[Written exercise]: Output every item line below as a Markdown table with two columns, Row and Line, numbering the rows and leaving out blank lines.

[Data for the task]:
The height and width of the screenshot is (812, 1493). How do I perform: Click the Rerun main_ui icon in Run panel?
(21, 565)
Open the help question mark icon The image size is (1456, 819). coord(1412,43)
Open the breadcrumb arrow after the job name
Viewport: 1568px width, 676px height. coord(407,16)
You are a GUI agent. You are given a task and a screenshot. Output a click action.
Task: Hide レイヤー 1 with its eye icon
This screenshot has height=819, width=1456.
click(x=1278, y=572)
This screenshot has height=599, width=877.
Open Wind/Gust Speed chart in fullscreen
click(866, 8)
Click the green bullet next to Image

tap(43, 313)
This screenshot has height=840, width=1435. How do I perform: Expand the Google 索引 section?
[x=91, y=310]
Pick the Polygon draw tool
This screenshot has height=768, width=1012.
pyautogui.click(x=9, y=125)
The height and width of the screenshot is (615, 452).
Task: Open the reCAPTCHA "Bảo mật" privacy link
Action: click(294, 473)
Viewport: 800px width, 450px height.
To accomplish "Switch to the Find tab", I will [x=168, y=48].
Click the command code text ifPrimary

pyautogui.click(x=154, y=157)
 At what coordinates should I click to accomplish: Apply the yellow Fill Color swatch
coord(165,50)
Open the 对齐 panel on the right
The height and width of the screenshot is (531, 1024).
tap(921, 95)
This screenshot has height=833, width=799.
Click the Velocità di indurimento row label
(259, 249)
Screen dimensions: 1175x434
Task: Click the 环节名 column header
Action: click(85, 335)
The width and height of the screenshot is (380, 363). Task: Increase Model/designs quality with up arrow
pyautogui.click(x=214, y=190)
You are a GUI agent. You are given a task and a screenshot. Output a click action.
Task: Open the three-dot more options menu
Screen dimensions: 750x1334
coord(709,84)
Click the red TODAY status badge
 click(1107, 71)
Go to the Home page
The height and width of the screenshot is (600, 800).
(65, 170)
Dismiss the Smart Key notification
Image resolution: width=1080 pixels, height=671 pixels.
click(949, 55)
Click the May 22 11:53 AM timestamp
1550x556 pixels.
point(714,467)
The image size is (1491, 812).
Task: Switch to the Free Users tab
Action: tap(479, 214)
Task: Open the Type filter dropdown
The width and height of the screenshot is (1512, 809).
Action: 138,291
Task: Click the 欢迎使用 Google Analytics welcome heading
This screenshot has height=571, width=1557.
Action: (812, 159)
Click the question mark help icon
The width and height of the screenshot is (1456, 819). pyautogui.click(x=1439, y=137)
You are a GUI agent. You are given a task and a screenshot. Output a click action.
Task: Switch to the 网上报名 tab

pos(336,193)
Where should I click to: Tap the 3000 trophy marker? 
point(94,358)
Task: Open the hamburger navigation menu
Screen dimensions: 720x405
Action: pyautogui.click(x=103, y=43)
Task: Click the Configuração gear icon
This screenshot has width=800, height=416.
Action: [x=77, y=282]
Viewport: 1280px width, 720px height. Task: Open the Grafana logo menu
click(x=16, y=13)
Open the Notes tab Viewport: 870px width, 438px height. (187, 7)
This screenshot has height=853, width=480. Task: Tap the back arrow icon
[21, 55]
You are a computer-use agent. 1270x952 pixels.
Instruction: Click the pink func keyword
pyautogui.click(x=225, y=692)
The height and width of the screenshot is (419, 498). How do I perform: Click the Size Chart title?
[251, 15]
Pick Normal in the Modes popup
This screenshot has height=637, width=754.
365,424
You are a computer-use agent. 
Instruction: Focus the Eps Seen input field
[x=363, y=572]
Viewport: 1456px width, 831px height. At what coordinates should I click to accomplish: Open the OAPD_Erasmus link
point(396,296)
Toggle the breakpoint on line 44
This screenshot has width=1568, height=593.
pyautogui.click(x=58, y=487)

[Solution to the exercise]:
| Row | Line |
|---|---|
| 1 | The height and width of the screenshot is (812, 1493). How do I perform: Click the Rerun main_ui icon in Run panel? |
| 2 | (21, 565) |
| 3 | Open the help question mark icon The image size is (1456, 819). coord(1412,43) |
| 4 | Open the breadcrumb arrow after the job name |
| 5 | Viewport: 1568px width, 676px height. coord(407,16) |
| 6 | You are a GUI agent. You are given a task and a screenshot. Output a click action. |
| 7 | Task: Hide レイヤー 1 with its eye icon |
| 8 | This screenshot has height=819, width=1456. |
| 9 | click(x=1278, y=572) |
| 10 | This screenshot has height=599, width=877. |
| 11 | Open Wind/Gust Speed chart in fullscreen |
| 12 | click(866, 8) |
| 13 | Click the green bullet next to Image |
| 14 | tap(43, 313) |
| 15 | This screenshot has height=840, width=1435. How do I perform: Expand the Google 索引 section? |
| 16 | [x=91, y=310] |
| 17 | Pick the Polygon draw tool |
| 18 | This screenshot has height=768, width=1012. |
| 19 | pyautogui.click(x=9, y=125) |
| 20 | The height and width of the screenshot is (615, 452). |
| 21 | Task: Open the reCAPTCHA "Bảo mật" privacy link |
| 22 | Action: click(294, 473) |
| 23 | Viewport: 800px width, 450px height. |
| 24 | To accomplish "Switch to the Find tab", I will [x=168, y=48]. |
| 25 | Click the command code text ifPrimary |
| 26 | pyautogui.click(x=154, y=157) |
| 27 |  At what coordinates should I click to accomplish: Apply the yellow Fill Color swatch |
| 28 | coord(165,50) |
| 29 | Open the 对齐 panel on the right |
| 30 | The height and width of the screenshot is (531, 1024). |
| 31 | tap(921, 95) |
| 32 | This screenshot has height=833, width=799. |
| 33 | Click the Velocità di indurimento row label |
| 34 | (259, 249) |
| 35 | Screen dimensions: 1175x434 |
| 36 | Task: Click the 环节名 column header |
| 37 | Action: click(85, 335) |
| 38 | The width and height of the screenshot is (380, 363). Task: Increase Model/designs quality with up arrow |
| 39 | pyautogui.click(x=214, y=190) |
| 40 | You are a GUI agent. You are given a task and a screenshot. Output a click action. |
| 41 | Task: Open the three-dot more options menu |
| 42 | Screen dimensions: 750x1334 |
| 43 | coord(709,84) |
| 44 | Click the red TODAY status badge |
| 45 |  click(1107, 71) |
| 46 | Go to the Home page |
| 47 | The height and width of the screenshot is (600, 800). |
| 48 | (65, 170) |
| 49 | Dismiss the Smart Key notification |
| 50 | Image resolution: width=1080 pixels, height=671 pixels. |
| 51 | click(949, 55) |
| 52 | Click the May 22 11:53 AM timestamp |
| 53 | 1550x556 pixels. |
| 54 | point(714,467) |
| 55 | The image size is (1491, 812). |
| 56 | Task: Switch to the Free Users tab |
| 57 | Action: tap(479, 214) |
| 58 | Task: Open the Type filter dropdown |
| 59 | The width and height of the screenshot is (1512, 809). |
| 60 | Action: 138,291 |
| 61 | Task: Click the 欢迎使用 Google Analytics welcome heading |
| 62 | This screenshot has height=571, width=1557. |
| 63 | Action: (812, 159) |
| 64 | Click the question mark help icon |
| 65 | The width and height of the screenshot is (1456, 819). pyautogui.click(x=1439, y=137) |
| 66 | You are a GUI agent. You are given a task and a screenshot. Output a click action. |
| 67 | Task: Switch to the 网上报名 tab |
| 68 | pos(336,193) |
| 69 | Where should I click to: Tap the 3000 trophy marker?  |
| 70 | point(94,358) |
| 71 | Task: Open the hamburger navigation menu |
| 72 | Screen dimensions: 720x405 |
| 73 | Action: pyautogui.click(x=103, y=43) |
| 74 | Task: Click the Configuração gear icon |
| 75 | This screenshot has width=800, height=416. |
| 76 | Action: [x=77, y=282] |
| 77 | Viewport: 1280px width, 720px height. Task: Open the Grafana logo menu |
| 78 | click(x=16, y=13) |
| 79 | Open the Notes tab Viewport: 870px width, 438px height. (187, 7) |
| 80 | This screenshot has height=853, width=480. Task: Tap the back arrow icon |
| 81 | [21, 55] |
| 82 | You are a computer-use agent. 1270x952 pixels. |
| 83 | Instruction: Click the pink func keyword |
| 84 | pyautogui.click(x=225, y=692) |
| 85 | The height and width of the screenshot is (419, 498). How do I perform: Click the Size Chart title? |
| 86 | [251, 15] |
| 87 | Pick Normal in the Modes popup |
| 88 | This screenshot has height=637, width=754. |
| 89 | 365,424 |
| 90 | You are a computer-use agent.  |
| 91 | Instruction: Focus the Eps Seen input field |
| 92 | [x=363, y=572] |
| 93 | Viewport: 1456px width, 831px height. At what coordinates should I click to accomplish: Open the OAPD_Erasmus link |
| 94 | point(396,296) |
| 95 | Toggle the breakpoint on line 44 |
| 96 | This screenshot has width=1568, height=593. |
| 97 | pyautogui.click(x=58, y=487) |